▶ _Exercise requirements_
Pick up the forum thread on combining MySQL queries right after its last sentence and keep it going.

MySQL best practice: How to combine multiple queries into one to save on network overhead?

Right now, there’s an old table (rendered in PHP) like this:

Product 1: $20
Product 2: $14
Product 3: $15

Product 134: $194

Each product uses a getPrice() function over a new MySQL connection over the internet to a remote database. But with 134 products, it makes 134 requests one after another. If I could somehow combine all of those calls into one, it’d only be a few kB of data sent over the network in a second.

However, what if I can’t rewrite the getPrice() function? Is there any sort of client-caching layer or proxy that can aggregate all those queries into one and make only one network request?

I’ve looked into memcache, MySQL’s query_cache, and several other ones, but they seem to only cache serverside queries into memory, but doesn’t do anything for network overhead if the client table makes all those separate requests to begin with.

Any ideas? =/

Let’s start with why you can’t rewrite getPrice(). There may be a solution that’s far less stupid than trying to do this client-side.

I’m an Oracle DBA so what I’m suggesting might not be do-able in MySQL.

  1. Create an ODBC link to the table and get to the data that way.

  2. Create a view in MySQL and access the data from the view.

  3. If the data is pretty static, create a temp table locally and update that table once a day or so.

Memcached is only “server side” where Memcached sits. There is no reason why it can’t be on the same machine that the client sits on.

This is a good argument to do stuff in house as much as much as you can. Doesn’t always work though I know. If you can’t change the server getPrice() function, I think your stuck. I was going to suggest it simply return XML and have the client process it.

How exactly is GetPrice used? Do you call it once and it returns the data for all 134 records after making 134 calls? If so, I would suggest replacing it with a select *.

If, however, you fetch the price only when the parent record is referenced, I’d get rid of GetPrice and use a join to the price table.

What do you mean by “can’t rewrite”? Can’t rewrite the SQL end, or can’t rewrite the client end? What do you mean by “aggregate into one” when you “can’t rewrite”?

That would be my suggestion as well- unless that price is changing often, that data is likely to be static enough to query and drop into a local table once, and then query that for the rest of the day/session/transaction or whatever.

Sorry for not being clearer about this! I mis-spoke when I said getPrice() couldn’t be modified – it CAN, but it has to keep working wherever it’s currently used (some 10,000+ pages).

What it does right now is make a MySQL connection every time it’s called, to return the price of one item at a time. Sometimes this function is used for a single product on a product page (An apple is $4), sometimes it’s used dozens of times in one page to pull the prices for a lot of products in a category page (All fruits: apples $4, cherries $2, etc.).

▶ _Collected data entries_
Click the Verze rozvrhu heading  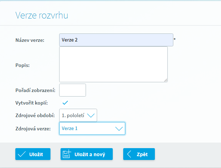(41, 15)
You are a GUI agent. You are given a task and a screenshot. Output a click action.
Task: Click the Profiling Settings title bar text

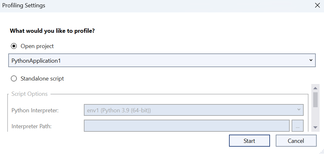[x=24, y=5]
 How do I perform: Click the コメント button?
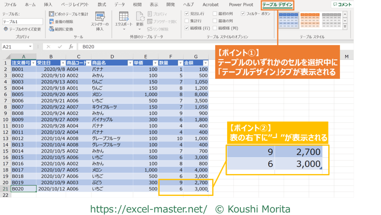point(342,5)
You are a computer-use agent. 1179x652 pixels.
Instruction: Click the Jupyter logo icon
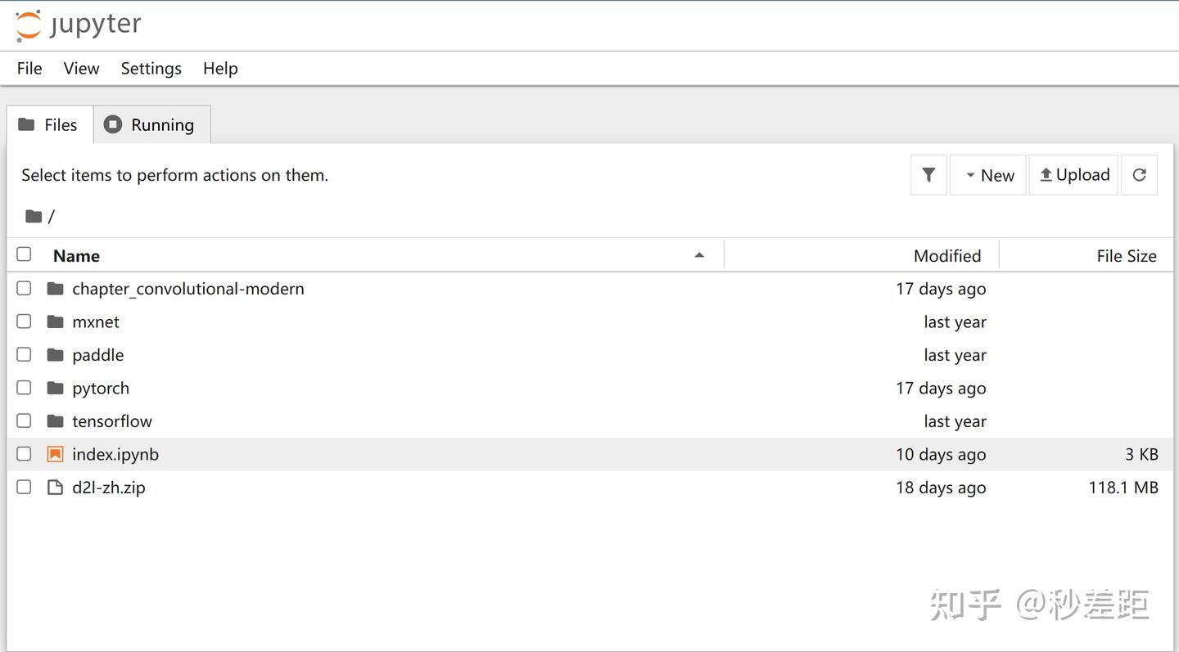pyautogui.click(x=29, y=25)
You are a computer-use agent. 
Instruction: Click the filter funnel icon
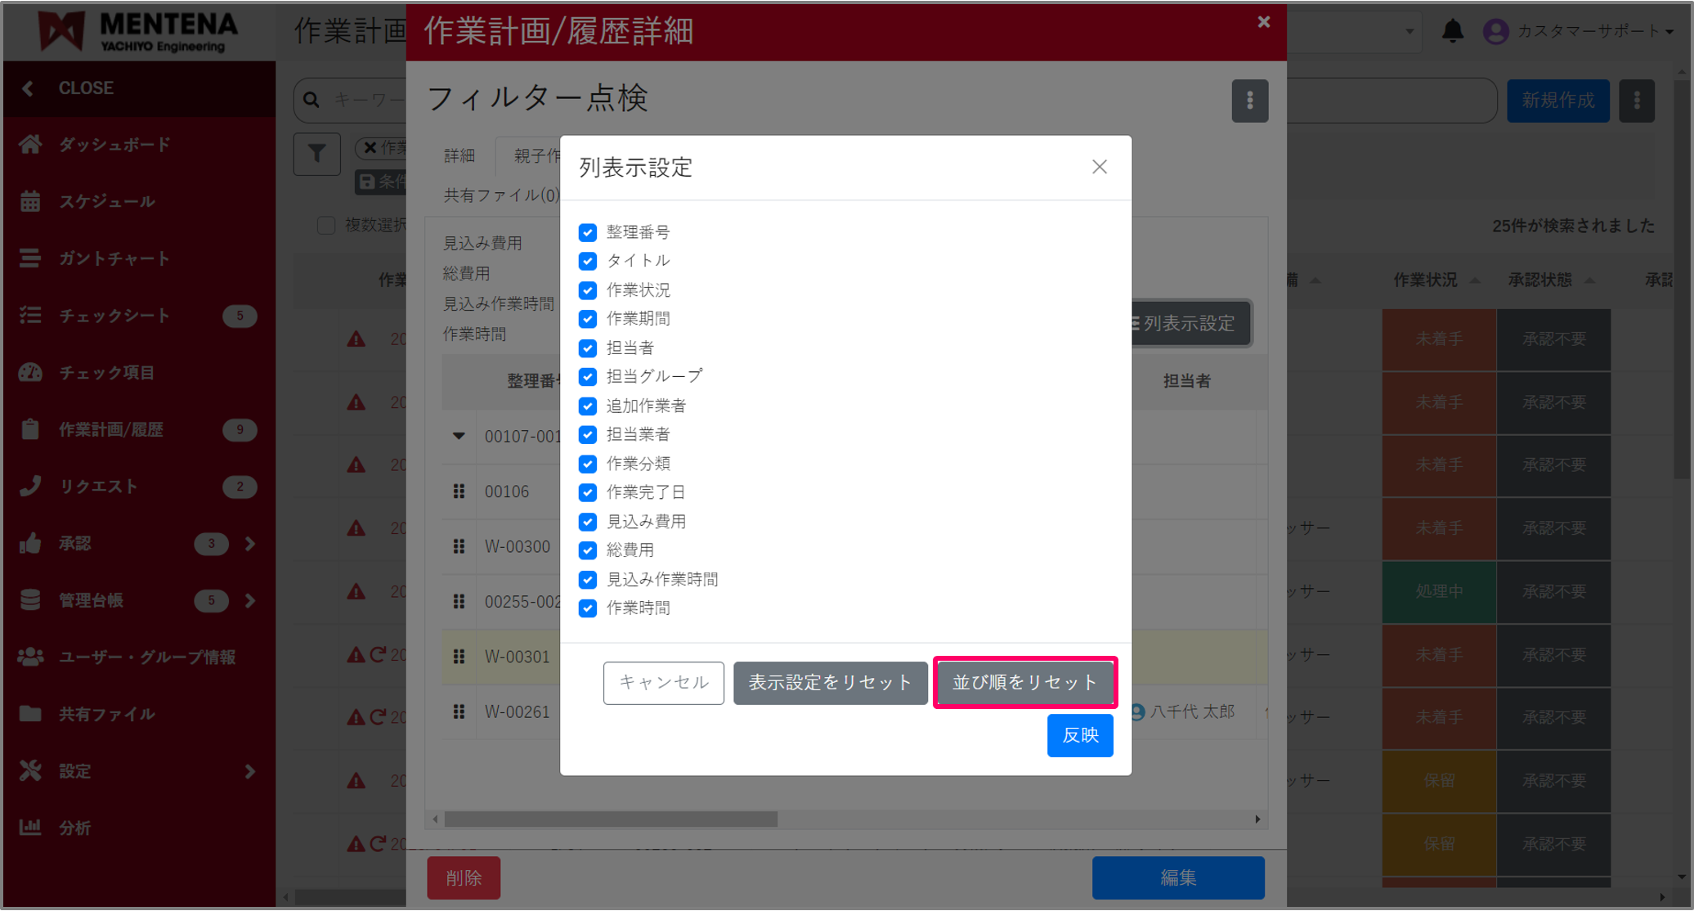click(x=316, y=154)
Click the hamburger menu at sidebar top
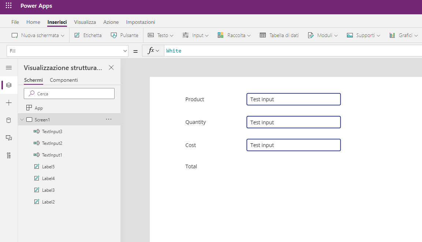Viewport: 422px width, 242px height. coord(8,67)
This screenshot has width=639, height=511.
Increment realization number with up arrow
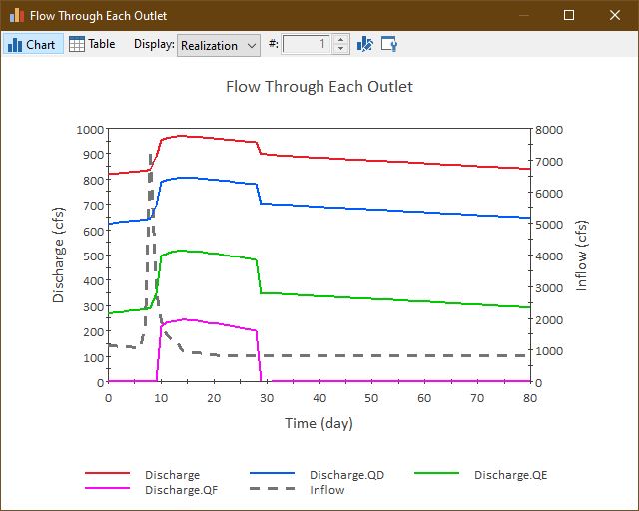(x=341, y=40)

▶ _Response to this task_
It works fine when it just has to make that one call on the Apples page, but when it’s used 50 times in a row on the All Fruits page, with a separate network connection for each one, it’s very slow.

Is there a way to rewrite getPrice() so that it’ll make one call per page, whether it’s getting 1 price or 1000?

I thought about:
[ol]
[li]Changing the category pages to use a different function altogether that pulls MySQL data in bulk, while leaving individual product pages to still use getPrice().[/li]
This would still require rewriting dozens of category tables.
[li]Modifying the getPrice() function to send all its calls to some sort of aggregator function that collects and combines individual getPrice() requests, makes the actual network query (in a batch) no more than once per second, and then returns the prices to each individual getPrice() call.[/li]
I don’t know if this would work even in theory, though – would the first getPrice() call just stall the entire script while it’s waiting for the aggregator function?
[/ol]


Not sure I follow, sorry. So Memcache puts queries into memory so they don’t have to be run through the actual DB again, right?

So are you saying in a situation like this:
[web server][memcached] <----> [database server]

The web server would a call to the DB server the first time, but subsequently the same queries can be served directly from memcached and not have to go over the internet again?

Isn’t ODBC a translation layer for databases and applications, kinda abstracting away the protocols and such?

If so, how does it help with multiple queries? Would it be smart enough to notice 50 different getPrice queries, combine them into one actual query, and fetch it all at once?

That’s our fallback solution. We’re looking into MySQL master-slave replication, or maybe just rsyncing the database to the client. Is there a better way to do this (creating live backups of the database while still keeping it online)?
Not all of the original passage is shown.